ABOUT THIS TASK :: Among the entries below, count the lines with "computer" in them and state the total without comment.

DATA SHOWN ::
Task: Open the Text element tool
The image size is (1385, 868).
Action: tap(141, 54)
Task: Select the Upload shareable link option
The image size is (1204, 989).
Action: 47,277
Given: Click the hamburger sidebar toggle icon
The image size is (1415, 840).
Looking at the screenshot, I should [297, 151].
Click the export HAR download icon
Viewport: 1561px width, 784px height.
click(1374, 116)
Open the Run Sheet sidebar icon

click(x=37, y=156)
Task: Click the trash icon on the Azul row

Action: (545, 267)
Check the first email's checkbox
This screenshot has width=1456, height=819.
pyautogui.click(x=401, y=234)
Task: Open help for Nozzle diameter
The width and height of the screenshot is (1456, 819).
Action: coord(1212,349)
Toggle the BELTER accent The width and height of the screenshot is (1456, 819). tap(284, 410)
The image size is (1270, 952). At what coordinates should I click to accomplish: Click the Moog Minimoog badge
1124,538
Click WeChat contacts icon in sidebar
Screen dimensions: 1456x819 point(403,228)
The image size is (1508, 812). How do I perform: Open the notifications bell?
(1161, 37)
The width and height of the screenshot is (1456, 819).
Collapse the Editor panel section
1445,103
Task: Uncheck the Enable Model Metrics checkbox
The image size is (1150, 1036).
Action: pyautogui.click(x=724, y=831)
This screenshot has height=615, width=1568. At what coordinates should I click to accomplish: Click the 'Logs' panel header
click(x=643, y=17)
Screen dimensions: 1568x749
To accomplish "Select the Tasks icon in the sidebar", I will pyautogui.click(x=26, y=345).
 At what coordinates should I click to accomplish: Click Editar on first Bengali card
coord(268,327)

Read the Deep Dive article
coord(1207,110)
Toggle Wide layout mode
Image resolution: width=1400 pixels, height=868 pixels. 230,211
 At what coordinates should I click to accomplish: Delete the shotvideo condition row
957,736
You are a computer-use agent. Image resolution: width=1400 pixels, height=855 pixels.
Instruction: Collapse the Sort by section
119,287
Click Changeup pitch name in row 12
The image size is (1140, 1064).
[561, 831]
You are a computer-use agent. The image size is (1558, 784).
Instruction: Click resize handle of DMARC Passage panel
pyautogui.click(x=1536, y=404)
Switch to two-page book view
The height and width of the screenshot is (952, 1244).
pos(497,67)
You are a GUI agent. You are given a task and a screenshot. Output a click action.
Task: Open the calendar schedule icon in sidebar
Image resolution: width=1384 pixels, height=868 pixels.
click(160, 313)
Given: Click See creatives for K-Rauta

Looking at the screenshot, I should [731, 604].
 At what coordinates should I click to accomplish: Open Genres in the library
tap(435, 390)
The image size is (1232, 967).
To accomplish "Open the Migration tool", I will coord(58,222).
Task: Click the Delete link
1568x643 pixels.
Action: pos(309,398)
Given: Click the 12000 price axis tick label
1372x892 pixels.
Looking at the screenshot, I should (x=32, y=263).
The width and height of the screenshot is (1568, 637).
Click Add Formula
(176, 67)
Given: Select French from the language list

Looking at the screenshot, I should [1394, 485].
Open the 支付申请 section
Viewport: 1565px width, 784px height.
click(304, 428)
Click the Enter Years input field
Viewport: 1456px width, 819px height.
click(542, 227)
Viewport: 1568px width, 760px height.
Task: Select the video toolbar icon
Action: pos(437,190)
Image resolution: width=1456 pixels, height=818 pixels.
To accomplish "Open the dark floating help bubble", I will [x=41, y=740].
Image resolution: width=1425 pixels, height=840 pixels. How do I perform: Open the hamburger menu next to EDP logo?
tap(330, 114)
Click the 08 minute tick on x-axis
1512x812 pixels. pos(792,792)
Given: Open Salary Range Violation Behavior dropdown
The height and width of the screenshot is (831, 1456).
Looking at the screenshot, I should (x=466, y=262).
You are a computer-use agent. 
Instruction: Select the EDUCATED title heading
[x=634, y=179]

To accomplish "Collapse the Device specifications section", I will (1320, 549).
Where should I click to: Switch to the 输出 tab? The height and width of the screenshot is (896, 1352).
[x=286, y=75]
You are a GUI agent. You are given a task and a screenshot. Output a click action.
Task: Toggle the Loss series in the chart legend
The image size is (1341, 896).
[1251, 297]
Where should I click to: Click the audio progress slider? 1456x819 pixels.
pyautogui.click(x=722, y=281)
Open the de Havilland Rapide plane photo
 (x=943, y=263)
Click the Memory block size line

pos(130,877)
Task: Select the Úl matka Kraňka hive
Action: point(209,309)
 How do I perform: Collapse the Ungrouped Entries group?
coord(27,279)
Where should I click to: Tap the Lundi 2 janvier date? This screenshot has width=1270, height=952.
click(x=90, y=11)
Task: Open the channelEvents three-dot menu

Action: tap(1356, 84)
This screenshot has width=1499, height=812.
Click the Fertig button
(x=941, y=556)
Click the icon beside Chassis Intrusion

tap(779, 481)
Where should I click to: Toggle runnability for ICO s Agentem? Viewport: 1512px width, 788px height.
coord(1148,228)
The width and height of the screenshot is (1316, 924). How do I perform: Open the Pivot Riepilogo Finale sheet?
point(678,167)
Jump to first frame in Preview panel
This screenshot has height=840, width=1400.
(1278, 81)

YOUR RESPONSE :: 3